The Graph fileSystemInfo resource is very explicit:

• It contains properties “reported by the device’s local file system.”
• It notes that these values “vary from the same properties on the driveItem resource.”
• The values on the DriveItem resource are the created and modified date and time as seen from the service. The values stored in the FileSystemInfo resource are provided by the client. This is why service timestamps (DriveItem) can differ from client/file timestamps (fileSystemInfo).

That is the “two clocks” model in plain English.

So when you use SharePoint/OneDrive item timestamps (like ItemLastModifiedTime in the above example), you’re grounding “recent activity” in tenant reality, which is what most security reporting actually intends.

Why Office Documents/PDFs get hit harder (and why CSV/TXT often don’t)

This lines up with how file formats behave:

• Office Document formats carry rich document properties as well, which can persist across copies and uploads.
• PDFs frequently carry embedded metadata such as “modified date” in metadata dictionaries/streams.
• TXT/CSV generally don’t have a widely-used equivalent of “embedded author/last modified” document metadata.

So when a system tries to populate “Last Modified” from document metadata, PDFs and Office docs tend to return a meaningful value, even if it’s not what you want for “recent tenant activity”. Plain text formats often have less embedded metadata to extract, so they’re less likely to produce that misleading “ancient last modified” effect.

(Translation: Office Docs/PDFs show up with a backstory. CSVs show up with a blank name tag.)

Why this matters for security dashboards

If your report is meant to answer questions like:

• “What sensitive content changed recently in our tenant?”
• “Which sites are actively modifying sensitive files?”
• “What externally shared sensitive content has been touched recently?”

…then the service-side item timestamp is usually the relevant one.
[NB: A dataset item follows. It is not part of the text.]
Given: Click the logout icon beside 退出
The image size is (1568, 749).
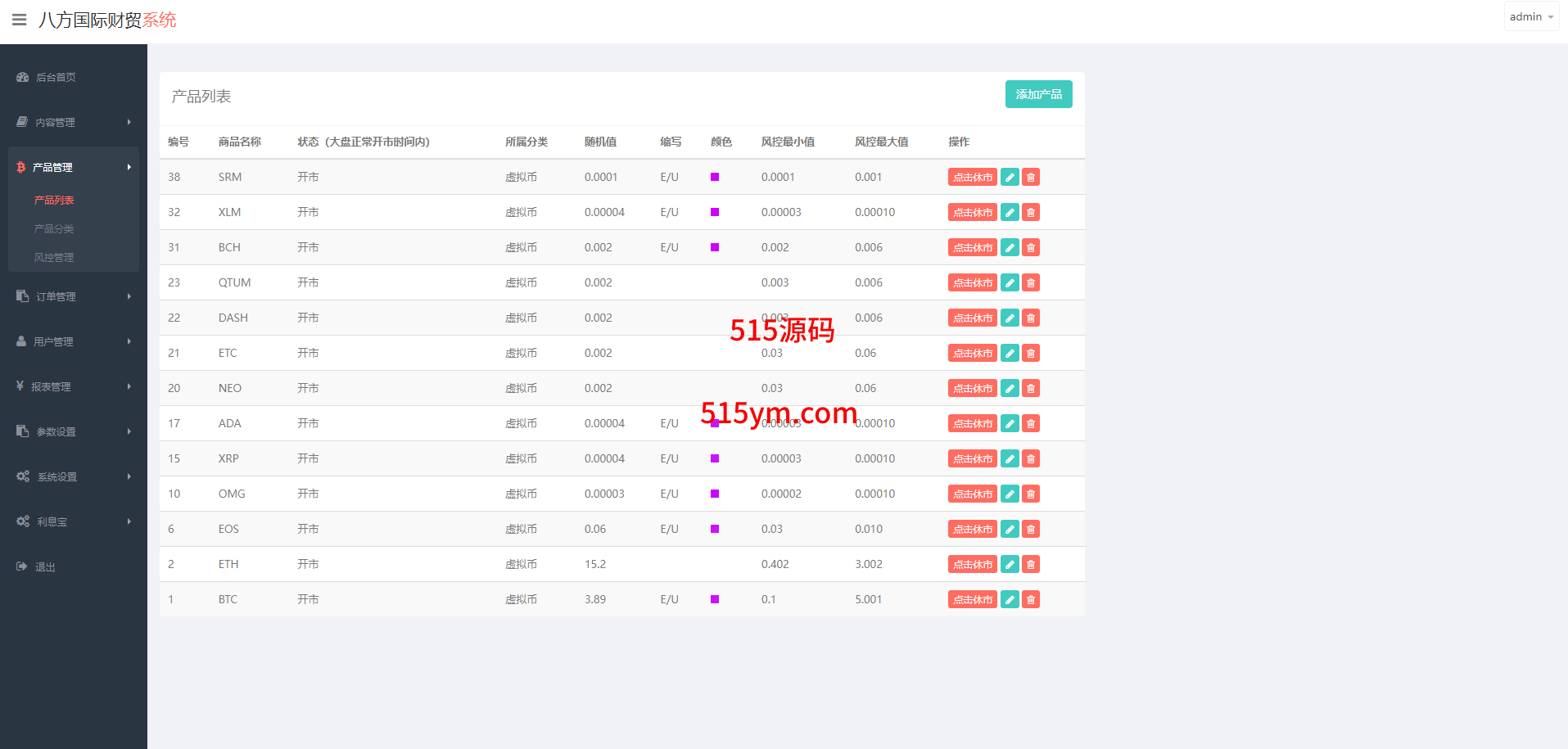Looking at the screenshot, I should [22, 566].
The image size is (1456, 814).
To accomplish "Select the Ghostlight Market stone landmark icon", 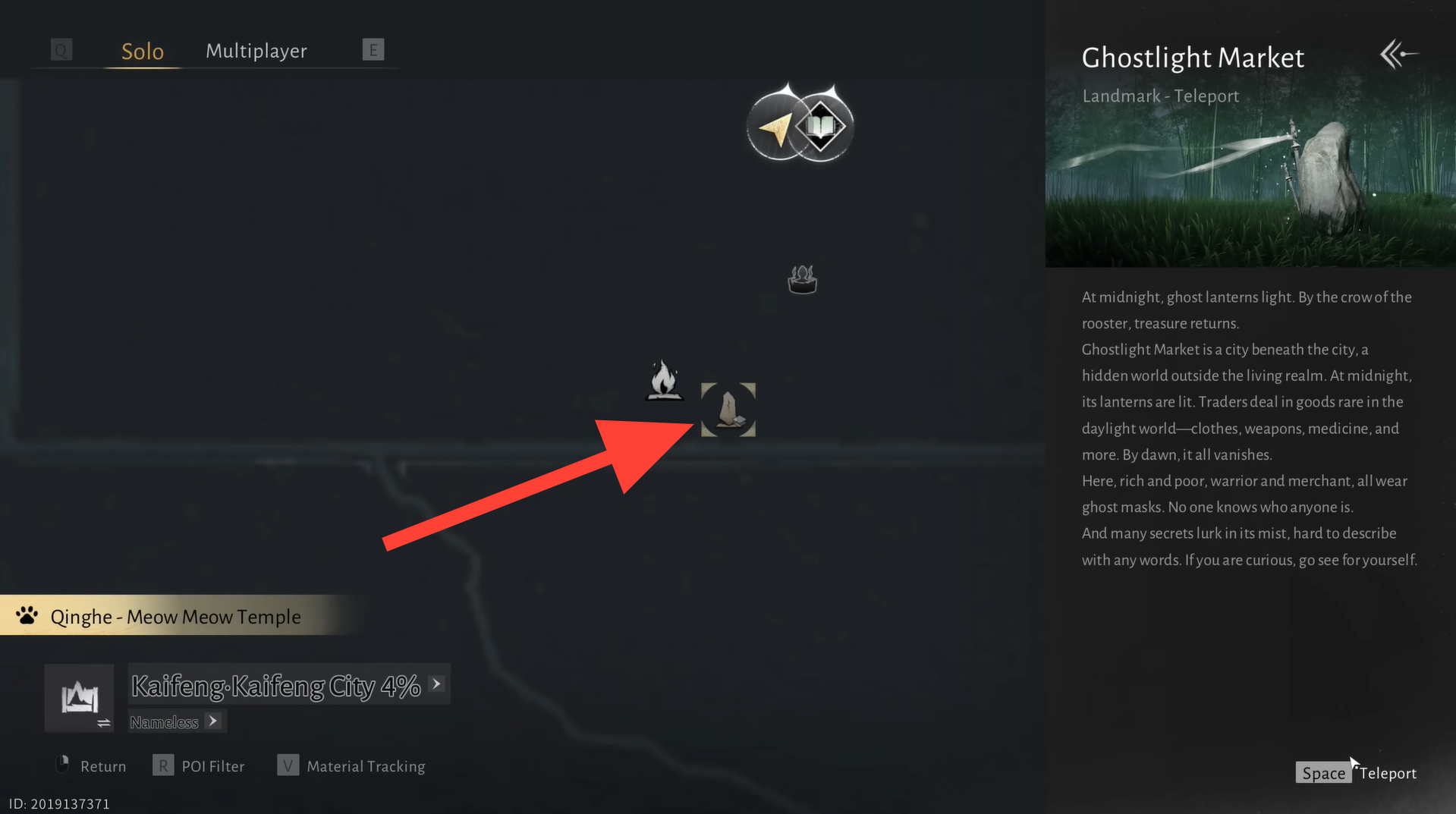I will 728,410.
If you accidentally use document metadata “LastModified in the above example” for those questions, you can end up with:

• Undercounting true recent activity (newly uploaded/changed files don’t look “recent” if their embedded metadata is old)
• Misleading top sites and trends (your “hotspots” are based on the wrong recency signal)
• False calm in operational views (“only 63 files changed”) when tenant reality is higher (“239 files changed”)
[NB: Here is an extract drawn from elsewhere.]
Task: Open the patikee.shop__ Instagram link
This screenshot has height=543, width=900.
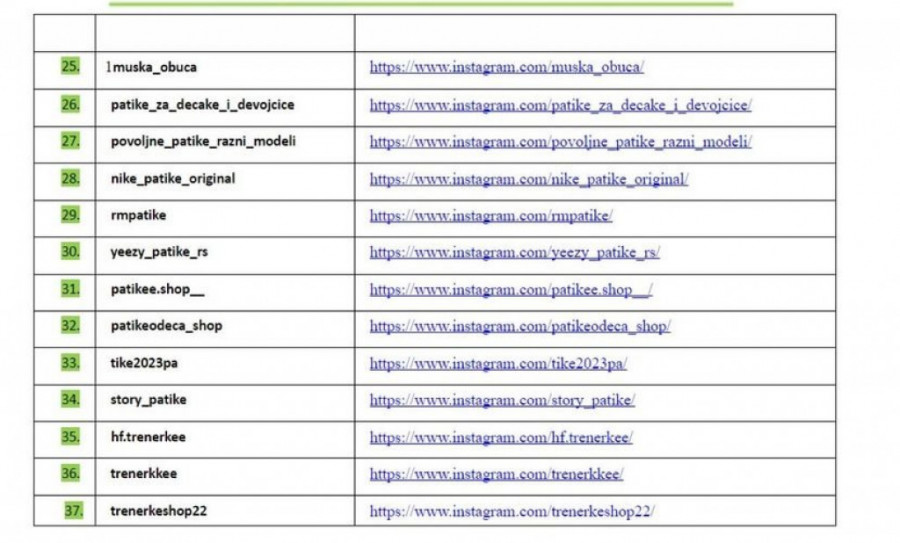Action: click(x=511, y=290)
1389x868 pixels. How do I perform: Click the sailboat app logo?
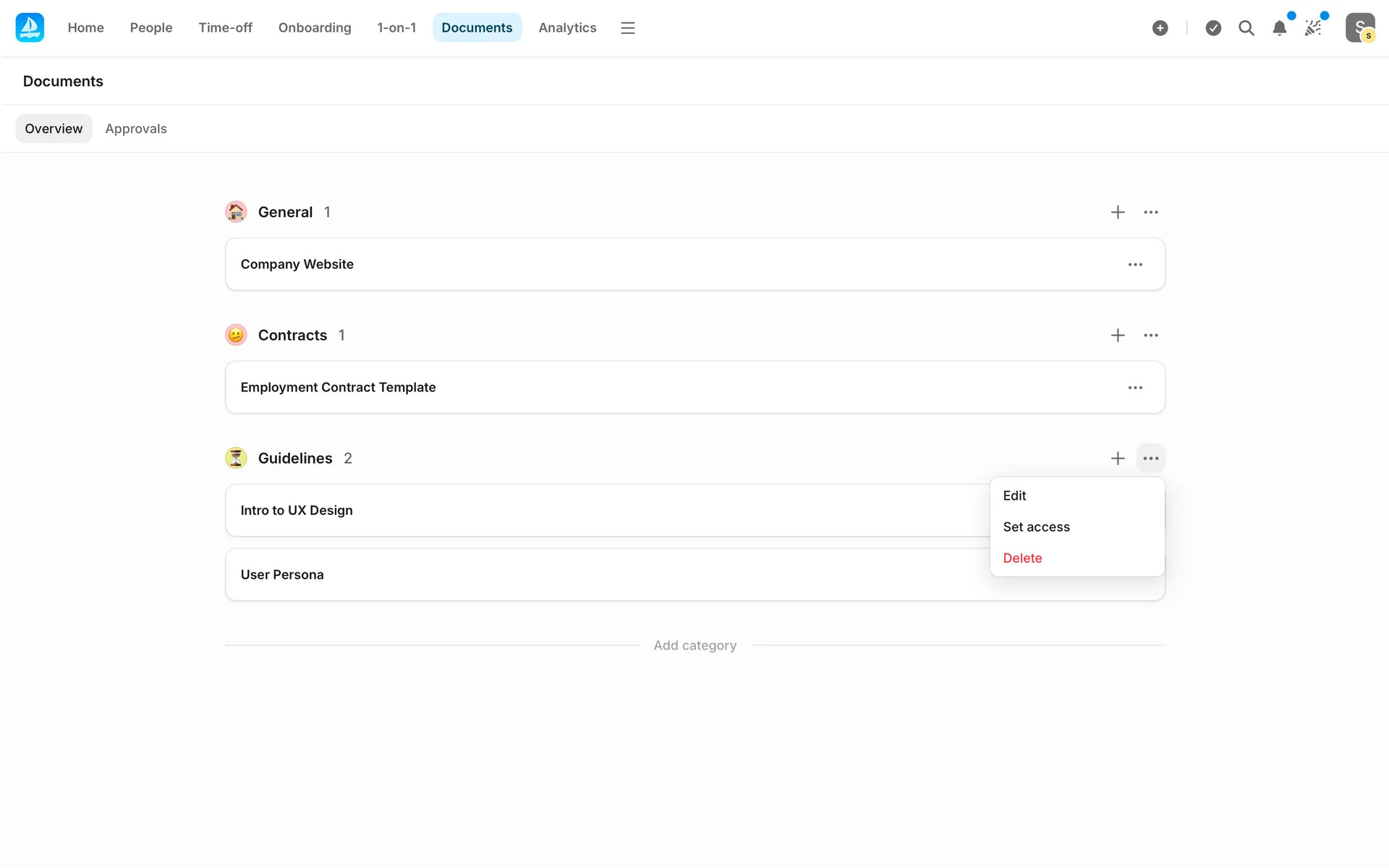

The key point isn’t “Content Explorer is wrong”. It’s that “Last Modified” is overloaded language, and the field you choose must match the question you’re answering.

The practical fix: model both timestamps (and name them honestly)
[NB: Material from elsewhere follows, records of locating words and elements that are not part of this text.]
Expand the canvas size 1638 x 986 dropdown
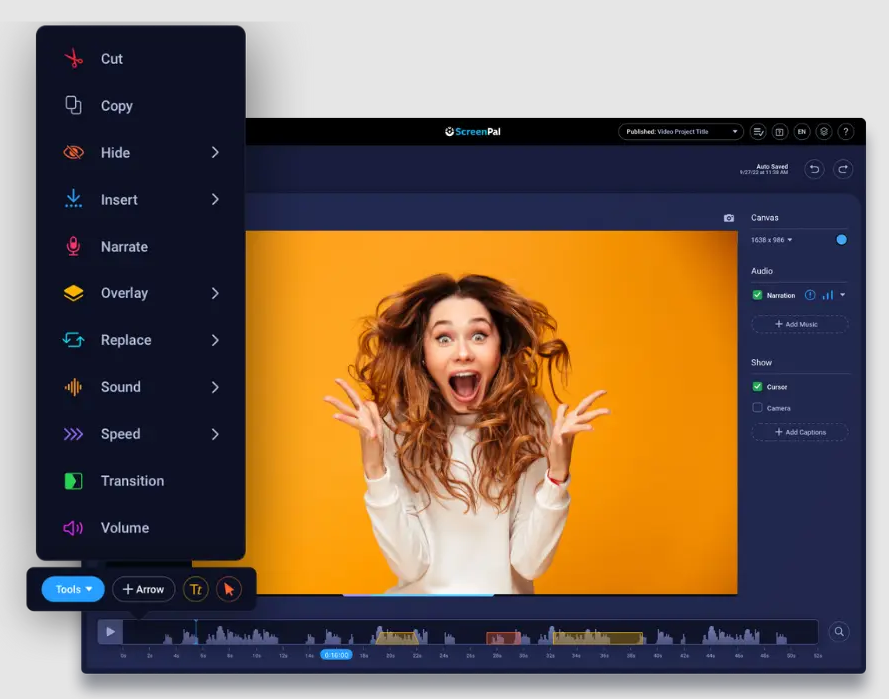The image size is (889, 699). pyautogui.click(x=772, y=240)
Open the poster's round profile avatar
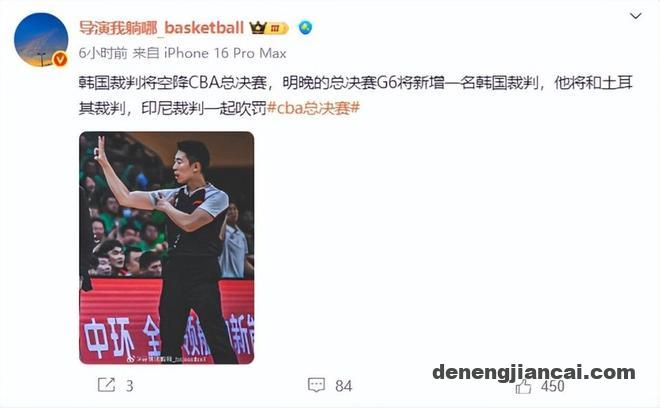 41,40
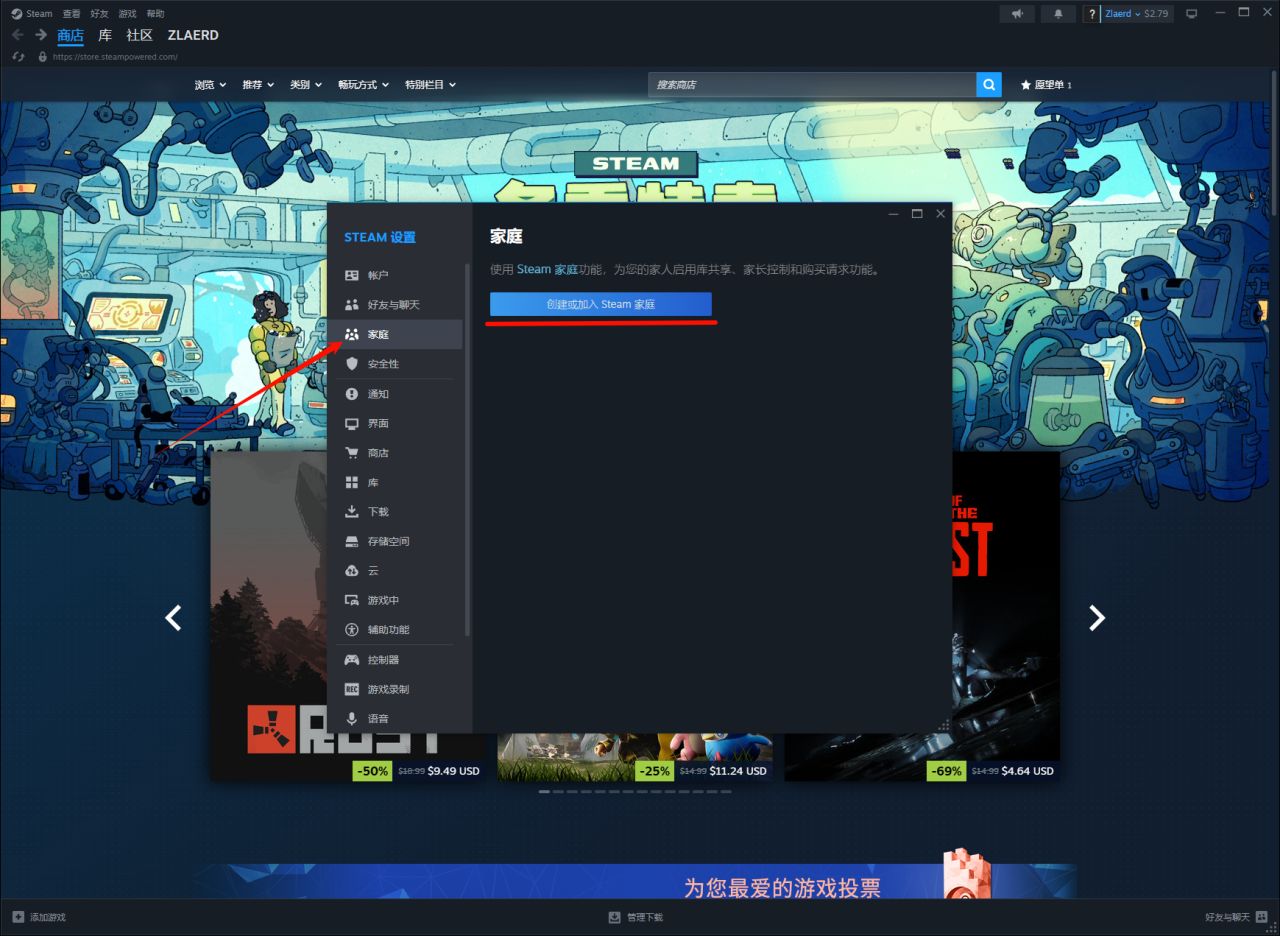Click the Game Recording REC icon
This screenshot has width=1280, height=936.
pos(352,690)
A simple pattern that avoids future confusion:

1. DocumentLastModified (document metadata)
   – Useful for lineage, provenance, records conversations, “how old is this file as a document?”
2. ItemLastModifiedTime (SharePoint/OneDrive item modified time)
   – Use this for security operations: “recent changes”, “recent exposure”, “active sites”, and “top modifiers”.

If you want one extra “tell me when something smells” metric:

• Add a delta between the two timestamps (days/months). Huge gaps are often where migrations, bulk uploads, or legacy document sets get introduced into modern collaboration spaces, which is exactly where security reporting gets interesting.

Conclusion

“Last Modified” can trick you because it can mean either:

• The file’s internal history, or
• The tenant’s activity history

Both are legitimate. They just answer different questions.

Security reporting almost always wants tenant activity. Using the wrong clock doesn’t just skew the story. It replaces it.